■ EXERCICES À TRAITER:
[A] Traduisez en anglais cette phrase du texte sur les agressions visant les sapeurs-pompiers : « Les rapports avec les habitants ne sont plus les mêmes. »
[B] D'après le texte sur les agressions visant les sapeurs-pompiers, pour quelle raison le pompier affirme-t-il qu'ils sont devenus « le punching-ball du système de santé » ? Répondez en une à trois phrases.

■ TEXTE À LIRE:

D’après l’Observatoire national de la délinquance et des réponses pénales (ONDRP), le nombre d’agressions déclarées par les sapeurs-pompiers a triplé en dix ans. Un bilan inquiétant que déplore le soldat du feu :
Alertes, crachats, insultes, ambulances endommagées, guet-apens… C’est malheureusement devenu notre quotidien.
En témoigne aussi l’apparition dans la formation des soldats du feu, de sessions de sensibilisation aux conduites à adopter lors d’agressions ou de situations difficiles. Le pompier confie :
Une intervention sur dix donne lieu à une contrainte entre le pompier et la victime, telle qu’une insulte. On est devenu le punching-ball du système de santé. On paie la précarisation des systèmes : appeler les pompiers quand on est en situation de difficulté, ça devient la facilité.
Il incite les pompiers dans son cas à porter plainte
Wenceslas François ne conteste pas cependant certaines améliorations entrevues depuis peu. « Sur 100 appels, dix ambulances sont envoyées. Il y a un tri qui s’effectue de plus en plus », constate-t-il. Mais les mentalités ont également changé d’après le pompier :
Les rapports avec les habitants ne sont plus les mêmes. La sympathie à notre égard s’est considérablement affaiblie.

■ DONNÉES FOURNIES:
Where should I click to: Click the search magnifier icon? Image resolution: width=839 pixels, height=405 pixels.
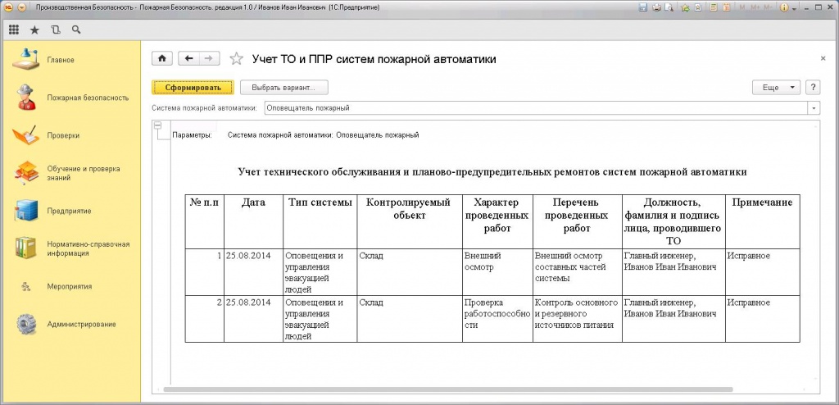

■ CORRIGÉ:
[A] Relations with the residents are no longer the same.

[B] Selon lui, les pompiers paient la précarisation des systèmes. Quand on se trouve en situation de difficulté, appeler les pompiers devient la solution de facilité.